■ **SOURCE MATERIAL**:

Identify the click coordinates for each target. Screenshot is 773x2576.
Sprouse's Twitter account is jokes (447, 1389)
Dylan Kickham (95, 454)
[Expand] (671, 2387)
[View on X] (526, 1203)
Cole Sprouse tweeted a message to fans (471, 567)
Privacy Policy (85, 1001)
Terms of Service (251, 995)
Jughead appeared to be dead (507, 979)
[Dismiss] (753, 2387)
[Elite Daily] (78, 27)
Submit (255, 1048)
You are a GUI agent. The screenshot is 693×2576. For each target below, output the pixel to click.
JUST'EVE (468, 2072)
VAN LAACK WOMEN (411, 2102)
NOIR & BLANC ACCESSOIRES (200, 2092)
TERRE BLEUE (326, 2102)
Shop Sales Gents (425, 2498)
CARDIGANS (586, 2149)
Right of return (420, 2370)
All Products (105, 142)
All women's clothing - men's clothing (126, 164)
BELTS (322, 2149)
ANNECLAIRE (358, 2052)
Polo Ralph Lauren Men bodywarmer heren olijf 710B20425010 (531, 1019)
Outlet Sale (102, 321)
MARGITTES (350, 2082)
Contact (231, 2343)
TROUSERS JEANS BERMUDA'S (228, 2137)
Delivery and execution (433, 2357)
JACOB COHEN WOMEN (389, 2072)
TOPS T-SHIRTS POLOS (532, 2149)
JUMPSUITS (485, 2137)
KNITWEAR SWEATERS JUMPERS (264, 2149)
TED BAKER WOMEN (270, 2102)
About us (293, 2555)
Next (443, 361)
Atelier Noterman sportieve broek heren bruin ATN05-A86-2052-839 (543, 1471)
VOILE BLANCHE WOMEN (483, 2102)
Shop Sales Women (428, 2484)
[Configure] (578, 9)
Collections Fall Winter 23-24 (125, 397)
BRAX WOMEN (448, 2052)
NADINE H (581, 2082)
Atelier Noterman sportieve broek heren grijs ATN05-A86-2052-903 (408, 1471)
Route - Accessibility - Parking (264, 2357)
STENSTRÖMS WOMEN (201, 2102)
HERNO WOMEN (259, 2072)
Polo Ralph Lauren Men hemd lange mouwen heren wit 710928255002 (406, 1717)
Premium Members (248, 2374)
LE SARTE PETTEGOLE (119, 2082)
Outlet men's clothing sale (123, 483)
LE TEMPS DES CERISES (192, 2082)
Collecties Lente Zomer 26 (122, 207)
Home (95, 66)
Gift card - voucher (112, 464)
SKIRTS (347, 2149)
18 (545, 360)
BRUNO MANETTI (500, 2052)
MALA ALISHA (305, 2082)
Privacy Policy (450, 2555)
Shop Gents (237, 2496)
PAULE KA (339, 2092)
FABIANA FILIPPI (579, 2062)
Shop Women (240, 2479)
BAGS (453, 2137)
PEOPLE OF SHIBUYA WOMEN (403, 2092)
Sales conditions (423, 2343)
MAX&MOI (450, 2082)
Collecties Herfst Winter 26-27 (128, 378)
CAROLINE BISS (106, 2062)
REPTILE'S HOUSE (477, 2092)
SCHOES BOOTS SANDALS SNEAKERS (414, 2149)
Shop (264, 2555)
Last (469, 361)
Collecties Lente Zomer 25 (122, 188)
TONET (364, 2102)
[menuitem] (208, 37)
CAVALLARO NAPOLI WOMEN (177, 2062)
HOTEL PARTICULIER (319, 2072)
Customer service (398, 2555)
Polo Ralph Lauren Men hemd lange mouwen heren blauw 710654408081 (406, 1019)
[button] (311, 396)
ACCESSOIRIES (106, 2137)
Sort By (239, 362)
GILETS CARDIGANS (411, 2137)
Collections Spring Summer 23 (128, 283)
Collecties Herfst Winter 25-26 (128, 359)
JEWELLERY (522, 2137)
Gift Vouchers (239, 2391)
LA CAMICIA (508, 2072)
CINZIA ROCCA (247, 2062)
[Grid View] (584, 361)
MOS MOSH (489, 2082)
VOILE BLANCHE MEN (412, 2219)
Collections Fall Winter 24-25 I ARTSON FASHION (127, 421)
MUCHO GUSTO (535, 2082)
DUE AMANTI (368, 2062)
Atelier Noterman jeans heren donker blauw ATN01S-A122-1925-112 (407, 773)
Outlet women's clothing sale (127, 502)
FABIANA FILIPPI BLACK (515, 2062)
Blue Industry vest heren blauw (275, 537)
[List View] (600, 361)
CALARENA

■ **WHAT TO DO**:
Scan the records for the string "Winter" and show every line that contains it.

■ **WRITTEN SOLUTION**:
Collections Fall Winter 23-24 (125, 397)
Collecties Herfst Winter 26-27 (128, 378)
Collecties Herfst Winter 25-26 (128, 359)
Collections Fall Winter 24-25 I ARTSON FASHION (127, 421)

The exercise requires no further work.